Inspiration
Sales reps lose deals not because they don't know the product — they lose because they don't get enough reps. Roleplay practice is awkward to schedule, colleagues go easy, and there's no feedback loop. We wanted to build something a rep could open at 11pm before a big call the next morning and actually get better from.
What We Built
SalesCoach AI is a voice-first sales training simulator. A rep picks a scenario — prospect role, industry, mood, objection type, deal stage — and gets connected to a fully AI-generated prospect with a real name, company, and business pressures. They have a live voice conversation, and when the call ends they get AI coaching across six dimensions: discovery, objection handling, rapport, value communication, closing, and listening.

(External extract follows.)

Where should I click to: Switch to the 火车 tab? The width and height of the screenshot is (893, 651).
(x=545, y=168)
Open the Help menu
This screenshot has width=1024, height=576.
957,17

How We Used the Higgs Audio Models
The core pipeline is entirely voice-native:
- Boson HiggsAudioM3 (
higgs-audio-understanding-v3.5) receives the sales rep's audio directly and generates the prospect's response as text — combining ASR and LLM understanding in a single model call. This is what makes the conversation feel natural; there's no chunky transcribe-then-reason pipeline. - Eigen AI higgs2p5 speaks the prospect's response back via WebSocket streaming TTS, with gendered voices (Jack or Linda). Chunks stream in real time so the rep hears the response as it's generated rather than waiting for the full audio to render.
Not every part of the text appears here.